The USD500 million, state-of-the-art Eilat Timna International Airport had been inaugurated on 21-Jan-2019 and is named in memory of the first Israeli astronaut, Ilan Ramon, who perished in the Columbia Space Shuttle disaster, and his son Assaf, a fighter pilot. Flights commenced on 04-Feb-2019, with domestic movements from Israir Airlines and Arkia Israeli Airlines.

It has a 3,600 m (11,800 ft) runway, longer than the runway at the existing Eilat Airport, which will allow large aircraft to land. Its length is superfluous momentarily. According to CAPA – Centre for Aviation Airport Profiles, Israir and Arkia are the only two (and full service but not aligned) airlines operating currently from the new facility and their deployed aircraft types – the Embraer 190 and ATR-42 – have no need for such an operational distance.

CHART – Operations at Eilat Timna Ramon International Airport are currently limited to domestic services of local carriersSource: CAPA – Centre for Aviation and OAG (data: w/c 11-Feb-2019)

International services are scheduled to commence gradually from early in Mar-2019, operated by Ryanair. All domestic services are planned to be transferred from Eilat’s J Hozman Airport to the Ramon Airport by 18-Mar-2019, at which point the former will close. International services to/from Ovda Airport will all be transferred to Ramon Airport by 02-Apr-2019.

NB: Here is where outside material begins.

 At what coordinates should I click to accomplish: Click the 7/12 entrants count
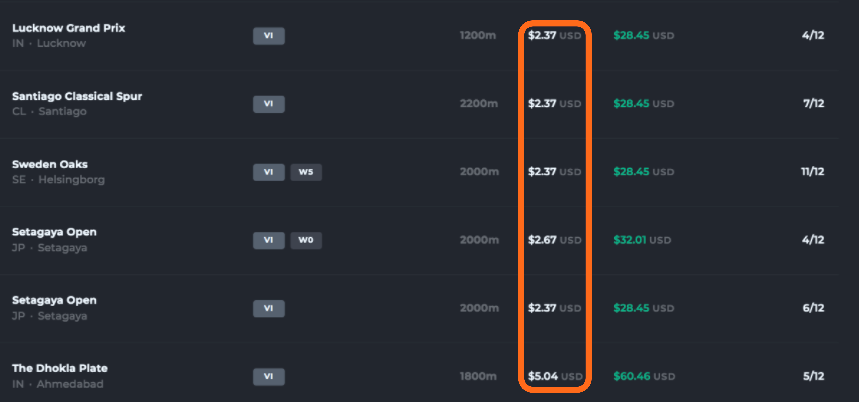(x=814, y=104)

Not only will the airport replace the existing Ovda Airport, it will serve as an alternative to Ben-Gurion International Airport in Tel Aviv, over 100 km away.

MAP – Timna Ramon International Airport is midway between Eilat’s domestic and international airportsSource: Google Maps

Eilat is Israel’s southernmost city, a port and a popular vacation resort at the northern tip of the Red Sea, on the Gulf of Aqaba. The city offers beaches, coral reef, nightlife and desert landscapes which collectively make it a popular destination for both domestic and international tourism.

The city’s population is around 50,000 and it lies within the Southern Negev Desert, adjacent to the Jordanian port city of Aqaba and an Egyptian village, Taba. Saudi Arabia lies across the Gulf, to the southeast.  It goes without saying that security requirements have figured prominently in the airport’s design and they were partly responsible for a delay in opening that lasted for years.

For the time being the airport will be virtually unoccupied for most of the day. For five days of the week services only operate between 21:00 and 22:00. On Sundays there are no services at all. The chart below is for operations (arriving and departing seats are identified) on the busiest day of the week, Monday. Even then, operations are only intermittent over a period of five hours in the evening.

CHART –  Current activity at Eilat’s Timna Ramon International Airport are limited to a short operational window in the eveningsSource: CAPA – Centre for Aviation and OAG (data: Monday 11-Feb-2019)

Of course, all this will change with the arrival of Ryanair, with initial services to and from Poznan (Poland) and Prague. When Ovda services are transferred Eilat Timna Ramon should also receive flights by, inter alia, WizzAir, easyJet, Transavia, SAS, Finnair, Edelweiss Air from Switzerland and Russia’s Ural Airlines: also possibly British Airways.

The airport anticipates handling two million passengers in its first year, increasing to 4.2 million by 2030. But local media has not been convinced that an airport of this size and at this cost was justified, pointing out that:

  • Some of the capacity was dictated by a decision made during the 2014 Gaza War to make Ramon Israel’s backup airport if Tel Aviv’s Ben Gurion International Airport had to be temporarily closed;
  • There are few return visits made by foreign tourists to what is an expensive city, even if they benefit from low, subsidised airfares;
  • Those subsidies (USD70 per foreign passenger in the winter) have put the region back on the tourist map but they could be discontinued leaving the airport with mainly irregular domestic flights in the off-peak season.